FIGURE 3Mantel correlogram using Pearson’s correlation coefficient of between-ASV environmental optima and between-ASV phylogenetic distance for (A) pH, (B) % GWC, (C) % nitrogen, (D) % carbon, (E) C:N ratio, and (F) combined abiotic variables. Significant correlations (P < 0.05, solid circles) indicate phylogenetic signal in ASV ecological niche for the associated distance class. Significant positive correlations indicate that ecological similarity among ASVs is higher than expected by chance within the distance class. Alternatively, significant negative correlations indicate that ASVs are more ecologically dissimilar than expected by chance (Borcard and Legendre, 2012).
FIGURE 4Microbial community composition by depth. Non-metric multidimensional scaling analysis using Bray–Curtis dissimilarity of (A) bacterial and (B) fungal communities along depth profile. Depth was a significant driver of community composition for both bacteria (PerMANOVA; F = 1.698, R2 = 0.3977, P = 0.0001) and fungi (PerMANOVA; F = 1.307, R2 = 0.3034, P = 0.0091).
FIGURE 5Relative contribution of assembly process structuring bacterial communities along the depth profile. Assembly processes were determined across all pairwise comparisons (“All”; n = 325) and within-group pairwise comparisons (n = 3 to 6) calculated from three to four biological replicates. Specifically, the 10–20 cm and 70–80 cm depth comparisons had n = 6 and the rest were n = 3.
FIGURE 6Soil respiration rates by depth of soils incubated at 15°C (white) and 4°C (gray). Respiration rates were determined using stabilized rates from day 20 to 193 of incubation. Boxplots show median value as a solid line and upper and lower quartiles at the top and bottom of the boxes, respectively. Whiskers and points indicate the extent of the data. Respiration rates were log transformed for statistical analysis. Two-way ANOVA indicated significant effects of temperature (F = 7.683, P = 0.01060) and depth (F = 5.134, P = 0.00695) on respiration, but no combined effect.
FIGURE 7Temperature sensitivity (Q10) by soil depth. Q10 is an indicator of the temperature sensitivity of respiration and were calculated from CO2 respiration rates at 15°C and 4°C. Boxplots show median value as a solid line and upper and lower quartiles at the top and bottom of the boxes, respectively. Whiskers and points indicate the extent of the data.
FIGURE 8Microbial community composition pre- and post-incubation. Non-metric multidimensional scaling analysis using Bray–Curtis dissimilarity community composition of (A) bacteria axes 1–2, (B) bacteria axes 2–3, and (C) fungi axes 1–2 before and after incubation at 4°C and 15°C. Bacterial communities were significantly structured by both depth and temperature (PerMANOVA; depth: F = 2.864, R2 = 0.1876, P = 0.0001; temperature: F = 1.422, R2 = 0.0621, P = 0.0027). Additionally, fungal communities were significantly structured by both depth and temperature (PerMANOVA; depth: F = 2.075, R2 = 0.1155, P = 0.0001; temperature: F = 3.489, R2 = 0.1332, P = 0.0001).

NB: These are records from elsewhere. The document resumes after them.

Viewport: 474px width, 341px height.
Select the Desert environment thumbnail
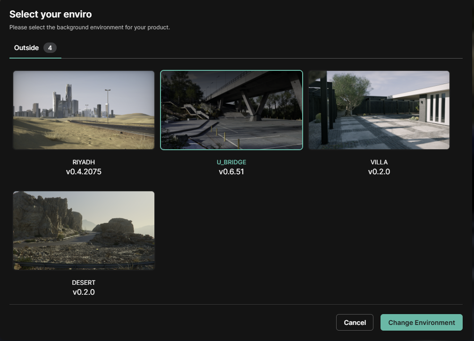tap(84, 230)
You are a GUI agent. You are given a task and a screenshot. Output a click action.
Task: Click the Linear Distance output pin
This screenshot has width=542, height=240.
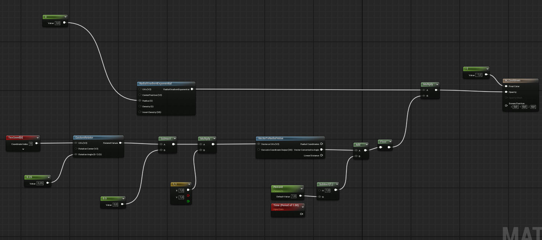click(x=321, y=156)
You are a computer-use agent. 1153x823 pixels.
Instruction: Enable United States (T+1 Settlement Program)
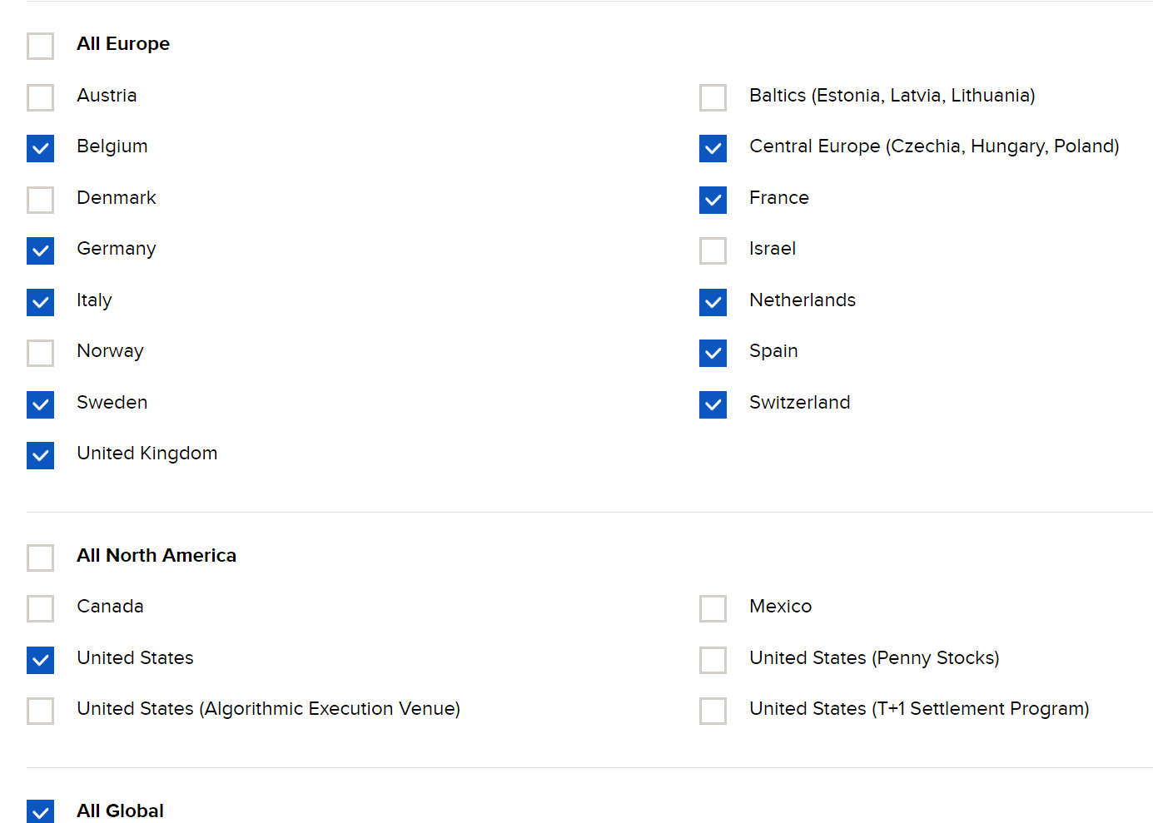[713, 711]

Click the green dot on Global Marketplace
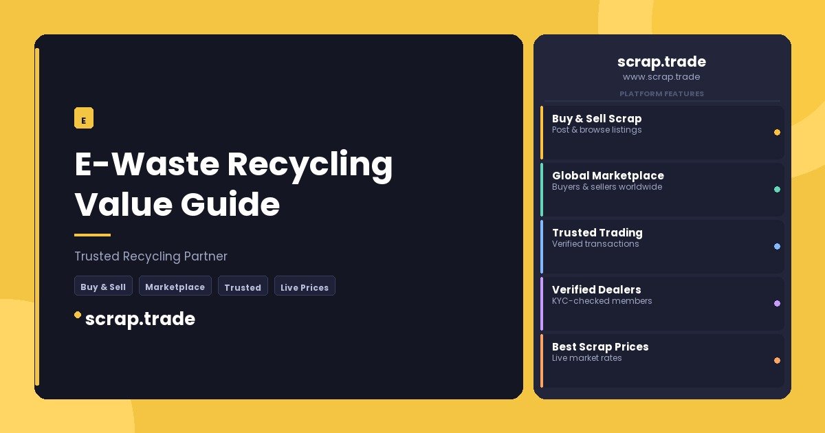tap(777, 190)
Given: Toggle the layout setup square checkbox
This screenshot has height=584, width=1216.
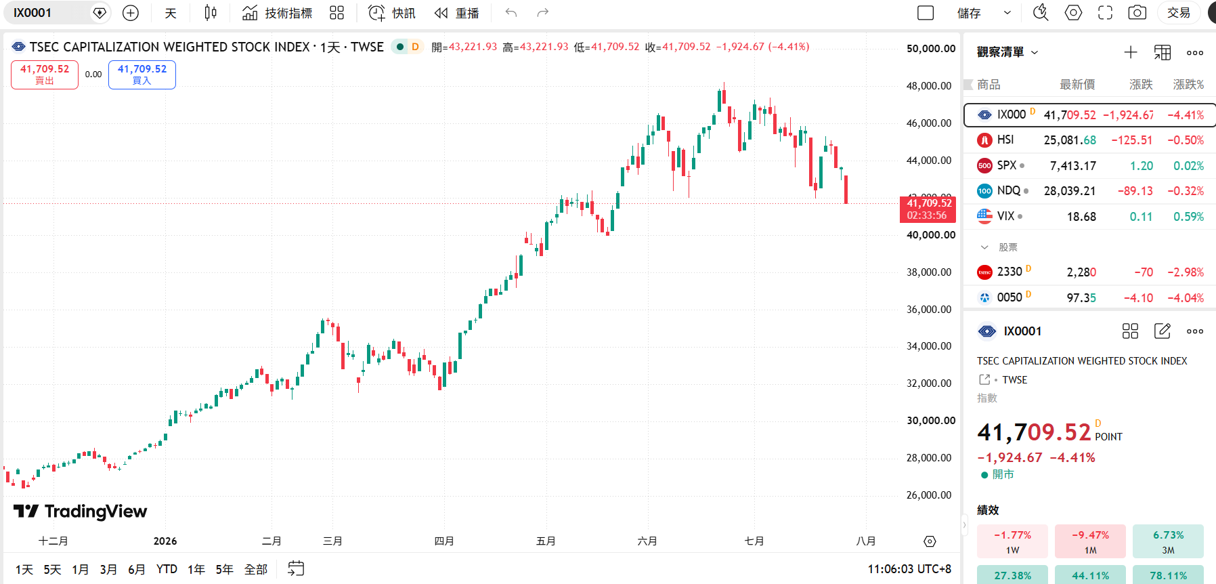Looking at the screenshot, I should pyautogui.click(x=926, y=13).
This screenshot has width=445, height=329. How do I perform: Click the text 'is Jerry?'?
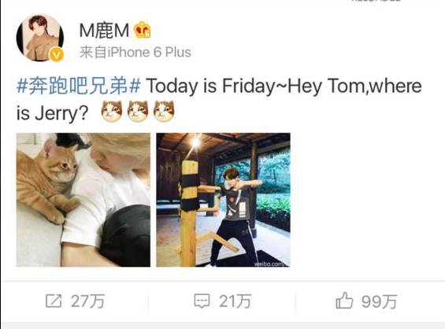(52, 113)
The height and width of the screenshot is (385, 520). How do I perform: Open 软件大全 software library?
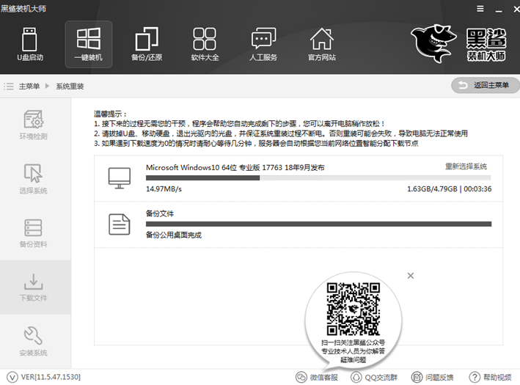(205, 43)
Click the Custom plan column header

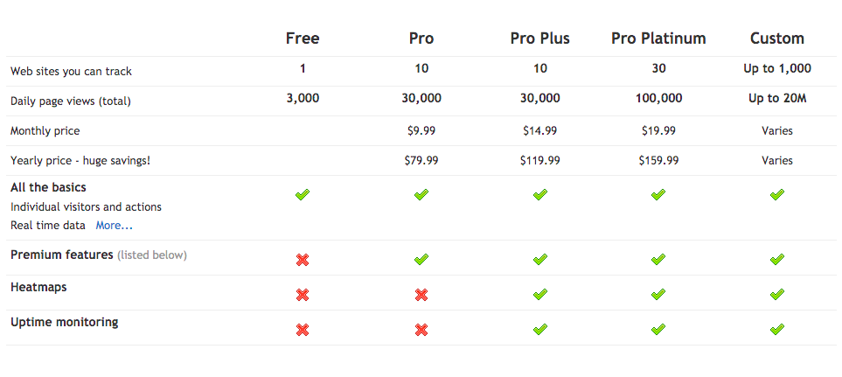tap(777, 38)
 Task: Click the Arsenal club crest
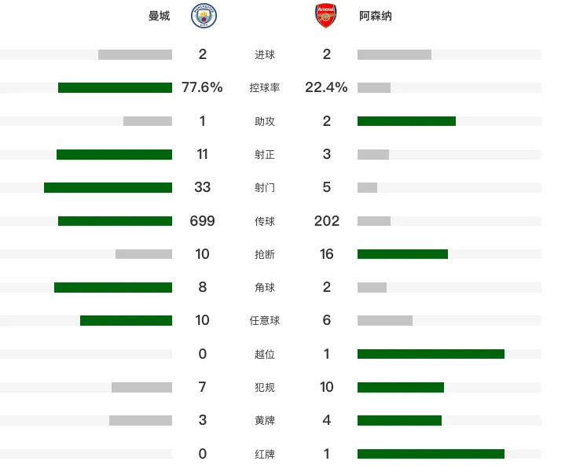click(x=326, y=16)
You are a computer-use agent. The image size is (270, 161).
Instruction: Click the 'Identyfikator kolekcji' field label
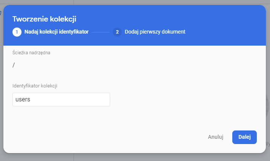35,86
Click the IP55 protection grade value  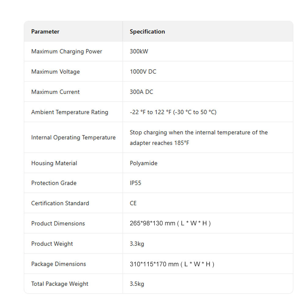point(136,183)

FIGURE 9Relative contribution of assembly process structuring bacterial communities pre- and post-incubation at 4°C and 15°C. The (A) relative percent contribution of each assembly process and (B) percent stochastic assembly are shown by depth. Assembly processes were determined across all pairwise comparisons (“All”, n = 861) and within-group pairwise comparisons (n = 3 to 6) calculated from three to four biological replicates. The 10–20–4°C treatment only had one replicate and therefore pairwise comparisons for that treatment could not be made. Note that the 10–20–4°C data point on (B) is missing.